Design and implementation of intelligent packet filtering in IoT microcontroller-based devices

TL;DR

This paper presents T800, a machine learning-based packet filter designed for resource-constrained IoT devices, enhancing security by efficiently classifying and blocking malicious traffic on microcontrollers like ESP32.

Contribution

Introduction of T800, a low-resource, ML-based packet filtering system for IoT devices, with detailed benchmarking and adaptability to different microcontroller platforms.

Findings

T800 effectively classifies malicious packets on ESP32 microcontrollers.

It increases device capacity by filtering out unwanted traffic.

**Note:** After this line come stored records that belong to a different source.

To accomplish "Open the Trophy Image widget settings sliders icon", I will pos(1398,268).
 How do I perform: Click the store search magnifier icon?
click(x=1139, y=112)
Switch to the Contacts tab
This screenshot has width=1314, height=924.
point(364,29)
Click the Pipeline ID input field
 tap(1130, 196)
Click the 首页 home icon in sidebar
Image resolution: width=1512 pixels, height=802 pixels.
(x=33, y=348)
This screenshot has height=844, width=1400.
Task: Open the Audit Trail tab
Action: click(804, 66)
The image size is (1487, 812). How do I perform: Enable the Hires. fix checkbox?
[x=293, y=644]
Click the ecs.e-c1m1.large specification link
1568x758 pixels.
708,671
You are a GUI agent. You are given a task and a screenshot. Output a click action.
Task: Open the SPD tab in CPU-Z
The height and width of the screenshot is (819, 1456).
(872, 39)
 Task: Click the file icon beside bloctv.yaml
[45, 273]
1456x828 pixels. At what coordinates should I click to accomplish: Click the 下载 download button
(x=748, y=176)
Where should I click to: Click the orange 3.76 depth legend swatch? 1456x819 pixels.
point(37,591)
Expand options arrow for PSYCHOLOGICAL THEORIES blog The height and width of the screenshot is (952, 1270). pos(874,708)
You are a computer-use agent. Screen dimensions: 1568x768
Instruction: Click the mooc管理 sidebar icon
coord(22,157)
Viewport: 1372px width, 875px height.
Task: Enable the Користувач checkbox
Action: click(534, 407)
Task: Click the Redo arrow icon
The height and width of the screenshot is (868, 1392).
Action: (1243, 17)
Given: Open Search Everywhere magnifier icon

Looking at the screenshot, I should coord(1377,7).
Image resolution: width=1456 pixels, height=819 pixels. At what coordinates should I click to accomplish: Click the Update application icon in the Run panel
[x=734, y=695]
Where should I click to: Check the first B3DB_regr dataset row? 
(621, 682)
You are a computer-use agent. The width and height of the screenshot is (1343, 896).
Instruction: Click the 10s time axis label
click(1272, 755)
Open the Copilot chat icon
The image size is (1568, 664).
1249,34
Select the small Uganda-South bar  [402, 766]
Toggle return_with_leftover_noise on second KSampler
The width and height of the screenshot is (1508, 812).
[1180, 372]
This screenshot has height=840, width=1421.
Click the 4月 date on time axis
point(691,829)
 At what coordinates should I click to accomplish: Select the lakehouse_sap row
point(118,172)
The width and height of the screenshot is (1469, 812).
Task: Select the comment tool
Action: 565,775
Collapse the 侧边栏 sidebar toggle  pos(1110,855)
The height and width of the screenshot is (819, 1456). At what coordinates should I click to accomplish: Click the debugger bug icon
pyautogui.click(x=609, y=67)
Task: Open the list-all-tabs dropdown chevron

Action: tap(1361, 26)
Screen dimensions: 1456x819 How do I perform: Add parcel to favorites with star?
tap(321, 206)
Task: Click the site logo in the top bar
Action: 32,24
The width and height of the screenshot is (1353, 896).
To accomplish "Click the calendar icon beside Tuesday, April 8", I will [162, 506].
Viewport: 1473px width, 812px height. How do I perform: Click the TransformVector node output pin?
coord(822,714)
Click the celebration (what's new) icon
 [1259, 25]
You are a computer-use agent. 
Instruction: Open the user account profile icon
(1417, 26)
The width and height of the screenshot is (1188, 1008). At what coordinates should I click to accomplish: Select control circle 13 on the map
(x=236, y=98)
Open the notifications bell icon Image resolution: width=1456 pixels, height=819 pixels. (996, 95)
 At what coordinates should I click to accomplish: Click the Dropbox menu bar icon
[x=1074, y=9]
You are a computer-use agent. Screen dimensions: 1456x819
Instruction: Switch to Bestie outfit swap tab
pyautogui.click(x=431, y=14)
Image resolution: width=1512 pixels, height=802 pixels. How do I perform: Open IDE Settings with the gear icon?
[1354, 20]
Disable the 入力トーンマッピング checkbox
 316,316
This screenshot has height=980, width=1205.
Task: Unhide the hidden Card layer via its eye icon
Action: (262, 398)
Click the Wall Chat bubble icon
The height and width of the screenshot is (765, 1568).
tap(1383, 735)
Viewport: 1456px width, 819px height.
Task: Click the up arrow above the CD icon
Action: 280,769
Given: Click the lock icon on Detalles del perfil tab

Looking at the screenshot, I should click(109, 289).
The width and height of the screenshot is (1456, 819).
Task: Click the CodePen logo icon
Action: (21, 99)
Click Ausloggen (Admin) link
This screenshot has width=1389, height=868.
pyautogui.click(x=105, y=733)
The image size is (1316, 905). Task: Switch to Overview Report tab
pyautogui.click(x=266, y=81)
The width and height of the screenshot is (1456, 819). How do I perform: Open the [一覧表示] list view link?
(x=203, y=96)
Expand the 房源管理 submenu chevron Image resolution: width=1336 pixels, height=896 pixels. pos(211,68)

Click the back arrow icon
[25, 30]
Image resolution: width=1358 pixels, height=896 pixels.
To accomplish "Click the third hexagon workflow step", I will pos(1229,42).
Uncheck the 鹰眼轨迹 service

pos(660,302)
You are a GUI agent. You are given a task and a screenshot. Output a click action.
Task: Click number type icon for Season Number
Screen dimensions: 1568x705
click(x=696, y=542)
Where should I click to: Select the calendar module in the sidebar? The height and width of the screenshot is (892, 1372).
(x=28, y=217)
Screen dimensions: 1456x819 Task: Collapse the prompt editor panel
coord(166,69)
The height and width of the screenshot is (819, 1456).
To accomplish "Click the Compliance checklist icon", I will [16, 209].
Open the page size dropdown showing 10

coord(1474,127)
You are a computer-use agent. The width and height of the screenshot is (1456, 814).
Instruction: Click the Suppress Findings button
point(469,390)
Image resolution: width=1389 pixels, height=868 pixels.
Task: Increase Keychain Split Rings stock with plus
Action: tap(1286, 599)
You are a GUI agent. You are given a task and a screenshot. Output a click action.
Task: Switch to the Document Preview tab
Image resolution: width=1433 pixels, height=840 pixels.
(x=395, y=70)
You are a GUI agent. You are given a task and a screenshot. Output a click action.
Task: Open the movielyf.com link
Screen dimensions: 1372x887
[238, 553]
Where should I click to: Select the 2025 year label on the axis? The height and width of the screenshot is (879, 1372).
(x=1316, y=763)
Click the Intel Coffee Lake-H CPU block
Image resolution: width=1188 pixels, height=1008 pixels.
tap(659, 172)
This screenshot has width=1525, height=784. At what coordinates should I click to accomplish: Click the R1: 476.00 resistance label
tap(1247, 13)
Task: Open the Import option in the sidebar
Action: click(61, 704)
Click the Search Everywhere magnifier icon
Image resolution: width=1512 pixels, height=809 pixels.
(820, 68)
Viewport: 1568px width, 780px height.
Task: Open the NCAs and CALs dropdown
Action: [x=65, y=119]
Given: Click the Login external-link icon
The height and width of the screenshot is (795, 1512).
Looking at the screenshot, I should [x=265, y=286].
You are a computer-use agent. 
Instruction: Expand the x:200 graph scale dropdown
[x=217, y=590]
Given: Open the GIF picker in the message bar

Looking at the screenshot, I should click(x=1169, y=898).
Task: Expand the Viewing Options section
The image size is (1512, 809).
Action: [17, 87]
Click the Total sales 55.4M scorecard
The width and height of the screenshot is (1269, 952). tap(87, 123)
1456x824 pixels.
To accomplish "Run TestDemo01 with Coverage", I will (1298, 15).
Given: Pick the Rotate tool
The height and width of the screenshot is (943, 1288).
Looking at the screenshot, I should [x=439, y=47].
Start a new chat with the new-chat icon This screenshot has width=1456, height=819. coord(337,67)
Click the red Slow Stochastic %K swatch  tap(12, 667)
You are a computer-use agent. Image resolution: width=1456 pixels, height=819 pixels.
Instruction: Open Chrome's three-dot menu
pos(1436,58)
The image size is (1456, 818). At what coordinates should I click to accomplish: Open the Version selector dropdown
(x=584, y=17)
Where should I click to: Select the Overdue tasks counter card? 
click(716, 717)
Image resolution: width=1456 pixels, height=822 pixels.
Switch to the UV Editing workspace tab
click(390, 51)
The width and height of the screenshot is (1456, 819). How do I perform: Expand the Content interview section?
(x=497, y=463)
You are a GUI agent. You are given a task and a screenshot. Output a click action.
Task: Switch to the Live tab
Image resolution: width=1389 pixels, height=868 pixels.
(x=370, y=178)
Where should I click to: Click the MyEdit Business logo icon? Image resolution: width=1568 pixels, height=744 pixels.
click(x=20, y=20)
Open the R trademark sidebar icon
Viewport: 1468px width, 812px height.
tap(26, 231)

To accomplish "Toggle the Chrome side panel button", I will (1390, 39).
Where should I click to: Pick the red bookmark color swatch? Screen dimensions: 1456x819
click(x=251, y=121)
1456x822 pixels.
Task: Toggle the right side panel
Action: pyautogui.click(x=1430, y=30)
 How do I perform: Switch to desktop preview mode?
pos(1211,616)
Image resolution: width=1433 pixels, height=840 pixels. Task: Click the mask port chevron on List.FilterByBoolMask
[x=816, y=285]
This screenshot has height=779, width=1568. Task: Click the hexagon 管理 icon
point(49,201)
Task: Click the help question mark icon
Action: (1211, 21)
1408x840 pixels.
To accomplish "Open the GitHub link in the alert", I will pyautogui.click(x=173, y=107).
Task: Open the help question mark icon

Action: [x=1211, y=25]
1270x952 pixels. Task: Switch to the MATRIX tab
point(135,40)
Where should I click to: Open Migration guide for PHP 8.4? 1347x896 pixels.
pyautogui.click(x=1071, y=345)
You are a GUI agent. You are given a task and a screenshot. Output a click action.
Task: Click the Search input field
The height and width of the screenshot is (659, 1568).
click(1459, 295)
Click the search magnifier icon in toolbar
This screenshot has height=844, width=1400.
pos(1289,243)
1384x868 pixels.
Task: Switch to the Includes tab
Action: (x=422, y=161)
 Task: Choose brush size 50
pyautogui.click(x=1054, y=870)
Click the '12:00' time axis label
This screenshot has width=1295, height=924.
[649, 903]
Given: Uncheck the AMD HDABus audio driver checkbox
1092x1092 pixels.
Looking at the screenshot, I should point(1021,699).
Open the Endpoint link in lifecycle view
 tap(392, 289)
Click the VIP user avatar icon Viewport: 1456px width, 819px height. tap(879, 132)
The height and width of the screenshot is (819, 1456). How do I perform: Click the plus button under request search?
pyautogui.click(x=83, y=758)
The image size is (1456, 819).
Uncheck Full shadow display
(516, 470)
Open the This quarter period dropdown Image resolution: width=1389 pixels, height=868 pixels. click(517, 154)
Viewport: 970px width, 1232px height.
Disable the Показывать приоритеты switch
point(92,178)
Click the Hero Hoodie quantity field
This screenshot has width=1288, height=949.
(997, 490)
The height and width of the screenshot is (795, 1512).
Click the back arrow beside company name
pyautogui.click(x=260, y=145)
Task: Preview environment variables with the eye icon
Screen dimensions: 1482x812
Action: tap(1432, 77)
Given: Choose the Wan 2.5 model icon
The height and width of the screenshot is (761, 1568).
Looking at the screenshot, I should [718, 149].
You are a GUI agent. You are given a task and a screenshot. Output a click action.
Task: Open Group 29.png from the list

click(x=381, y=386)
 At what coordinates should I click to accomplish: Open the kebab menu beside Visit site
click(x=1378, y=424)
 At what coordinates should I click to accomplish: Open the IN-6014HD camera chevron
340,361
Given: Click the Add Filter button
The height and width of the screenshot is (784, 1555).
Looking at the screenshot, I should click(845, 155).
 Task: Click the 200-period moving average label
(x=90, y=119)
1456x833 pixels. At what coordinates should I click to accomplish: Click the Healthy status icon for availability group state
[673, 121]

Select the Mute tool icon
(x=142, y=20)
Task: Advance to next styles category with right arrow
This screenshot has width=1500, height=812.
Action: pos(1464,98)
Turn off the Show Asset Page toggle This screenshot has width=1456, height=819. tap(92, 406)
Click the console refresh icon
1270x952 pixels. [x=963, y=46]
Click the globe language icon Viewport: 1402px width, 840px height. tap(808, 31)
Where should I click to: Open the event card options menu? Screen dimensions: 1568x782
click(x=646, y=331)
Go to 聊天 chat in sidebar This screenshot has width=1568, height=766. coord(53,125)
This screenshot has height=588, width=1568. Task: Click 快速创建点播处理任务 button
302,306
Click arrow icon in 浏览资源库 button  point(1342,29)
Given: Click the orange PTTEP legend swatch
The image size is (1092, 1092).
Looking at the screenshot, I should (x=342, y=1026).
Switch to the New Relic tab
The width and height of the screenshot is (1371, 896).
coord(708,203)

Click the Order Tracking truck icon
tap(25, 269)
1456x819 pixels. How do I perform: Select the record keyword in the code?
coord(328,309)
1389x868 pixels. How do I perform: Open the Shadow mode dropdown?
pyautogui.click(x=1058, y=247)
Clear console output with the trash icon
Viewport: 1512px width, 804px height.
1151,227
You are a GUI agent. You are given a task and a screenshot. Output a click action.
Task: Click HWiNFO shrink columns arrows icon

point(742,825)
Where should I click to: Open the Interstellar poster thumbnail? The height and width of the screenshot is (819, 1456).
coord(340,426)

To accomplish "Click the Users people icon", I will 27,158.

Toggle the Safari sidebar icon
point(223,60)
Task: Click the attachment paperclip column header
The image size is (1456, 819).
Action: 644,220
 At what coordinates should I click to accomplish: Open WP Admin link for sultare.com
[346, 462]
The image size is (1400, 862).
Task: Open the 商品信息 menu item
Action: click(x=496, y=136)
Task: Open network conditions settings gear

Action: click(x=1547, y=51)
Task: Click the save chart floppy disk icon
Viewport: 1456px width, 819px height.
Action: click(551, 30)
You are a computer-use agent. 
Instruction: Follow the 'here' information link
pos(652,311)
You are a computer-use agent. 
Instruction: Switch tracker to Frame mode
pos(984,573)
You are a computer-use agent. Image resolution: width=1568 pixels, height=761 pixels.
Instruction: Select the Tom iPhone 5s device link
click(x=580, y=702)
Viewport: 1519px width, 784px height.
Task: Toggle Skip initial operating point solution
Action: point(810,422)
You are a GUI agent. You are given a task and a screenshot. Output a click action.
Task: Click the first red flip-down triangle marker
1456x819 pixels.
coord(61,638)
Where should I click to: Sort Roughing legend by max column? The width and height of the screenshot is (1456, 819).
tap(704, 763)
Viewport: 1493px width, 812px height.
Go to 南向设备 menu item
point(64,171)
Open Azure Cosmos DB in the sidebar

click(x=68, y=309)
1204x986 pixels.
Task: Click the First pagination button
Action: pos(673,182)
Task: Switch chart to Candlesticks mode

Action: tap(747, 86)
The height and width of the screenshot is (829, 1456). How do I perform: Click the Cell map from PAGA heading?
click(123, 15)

The system is adaptable and provides a performance evaluation framework.

Abstract

Internet of Things (IoT) devices are increasingly pervasive and essential components in enabling new applications and services. However, their widespread use also exposes them to exploitable vulnerabilities and flaws that can lead to significant losses. In this context, ensuring robust cybersecurity measures is essential to protect IoT devices from malicious attacks. However, the current solutions that provide flexible policy specifications and higher security levels for IoT devices are scarce. To address this gap, we introduce T800, a low-resource packet filter that utilizes machine learning (ML) algorithms to classify packets in IoT devices. We present a detailed performance benchmarking framework and demonstrate T800's effectiveness on the ESP32 system-on-chip microcontroller and ESP-IDF framework. Our evaluation shows that T800 is an efficient solution that increases device computational capacity by excluding unsolicited malicious traffic from the processing pipeline. Additionally, T800 is adaptable to different systems and provides a well-documented performance evaluation strategy for security ML-based mechanisms on ESP32-based IoT systems. Our research contributes to improving the cybersecurity of resource-constrained IoT devices and provides a scalable, efficient solution that can be used to enhance the security of IoT systems.